Gruß Steffen |kopfkrat


----------



## tarpoon (13. Mai 2009)

*AW: Boilie herstellung flavour???*

flavour ist aroma. im idealfall gibt es dem boilie geruch und besser noch geschmack. gute flavour gibt es zum beispiel bei m+m-baits. klassiker sind zum beispiel monster crab, shellfisch oder squid oktopus sowie erdbeere, pineapple oder pfirsich. scopex oder karamel sollten dir auch was sagen... die dosierung hängt vom produkt ab und ist deklariert. 
tausche 100g grieß gegen fischmehl und du brauchst kein flavour. außerdem würde ich noch etwas curry und chilli in den mix geben...

gruß heiko


----------



## TB ChiLLa (13. Mai 2009)

*AW: Boilie herstellung flavour???*

danke also du meinst so 

400gramm gemahlene Frolic
100gramm Vogellfutter Gemahlen
300gramm fischmehl
200gramm Maismehl
8 Eier + curry 

curry wie viel c.a eine brise oder ein teelöffel ein kumpel von dem ich das rezept habe meinte er macht sich flavour selber z.b mit knoblauch kann man das so machen wenn ja was gibs noch für möglichkeiten flavour selber zu machen 

danke schonmal 

gruß steffen


----------



## Carras (14. Mai 2009)

*AW: Boilie herstellung flavour???*



TB ChiLLa schrieb:


> danke also du meinst so
> 
> 400gramm gemahlene Frolic
> 100gramm Vogellfutter Gemahlen
> ...


 
Hi,

zum Curry,... da kannst Du schon ordentlich was rein tun.
50 - 100 gr.
Wenn Du noch Chillipulver mit rein tun willst, auch so 50-100 gr.
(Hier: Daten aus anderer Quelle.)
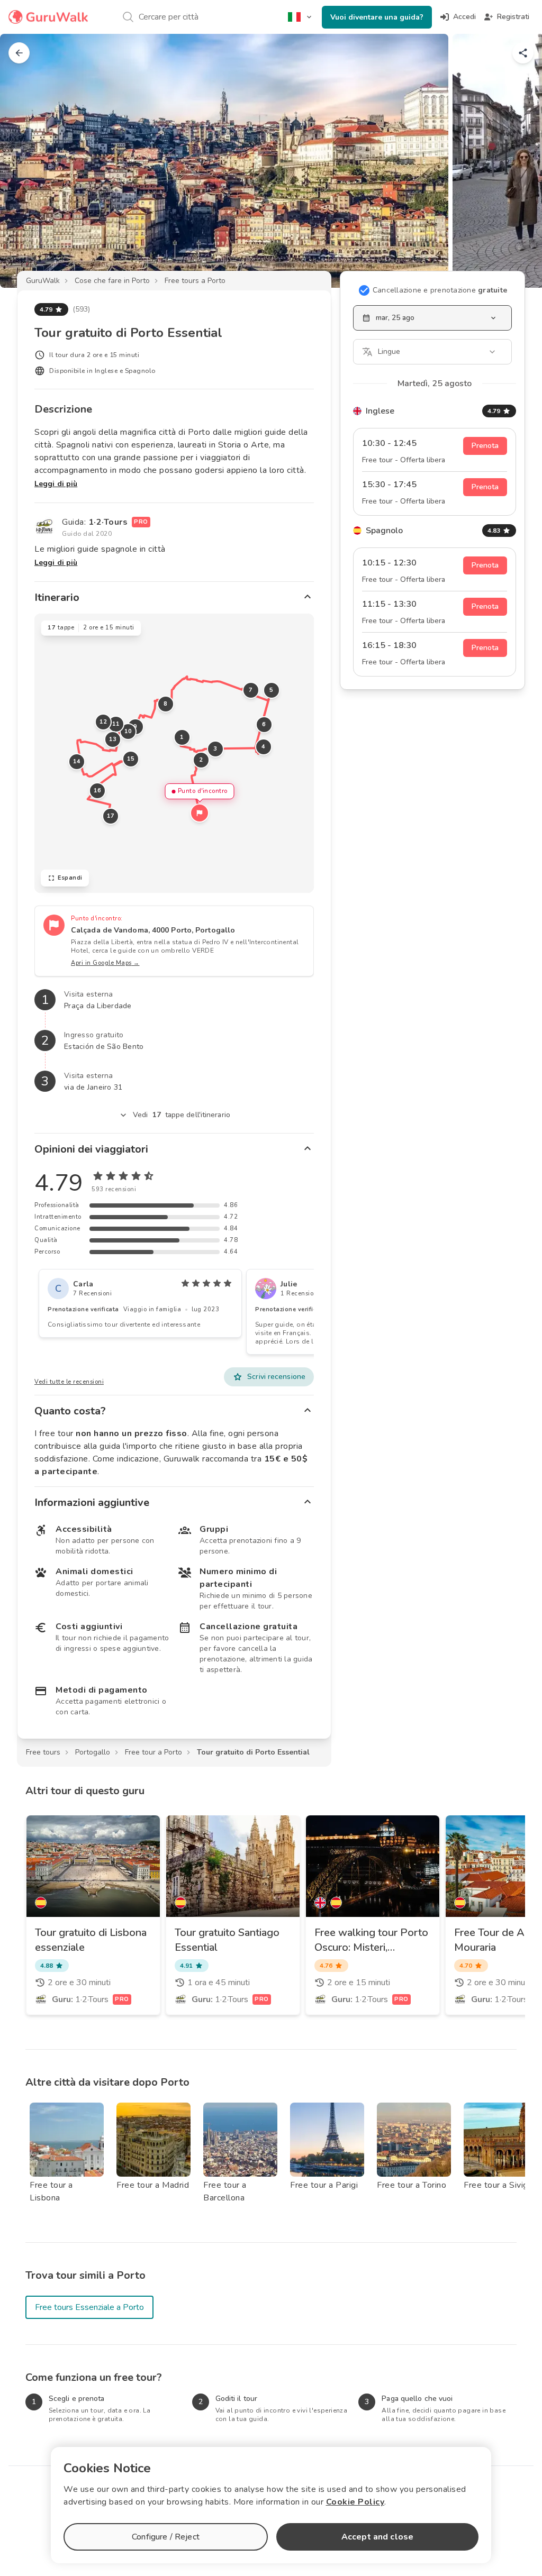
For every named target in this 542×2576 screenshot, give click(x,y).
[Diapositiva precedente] (25, 160)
z.B. 50 gr. Curry + 50 gr. Chilli


zum Flavour:

selber machen,...ist so ne Sache. Ohne fundiertes Hintergrundwissen, wirst Du ein Flavour nicht selber erstellen können. Zumindest keines, welches mit den Flavourn der Angelindustrie vergleichbar ist. Die Konzentration derer ist sehr hoch. Das bekommt man als Laie nicht einfach so hin.
Zumeist empfehlen die Hersteller eine Dosierung von 5-10 ml auf 10 Eier.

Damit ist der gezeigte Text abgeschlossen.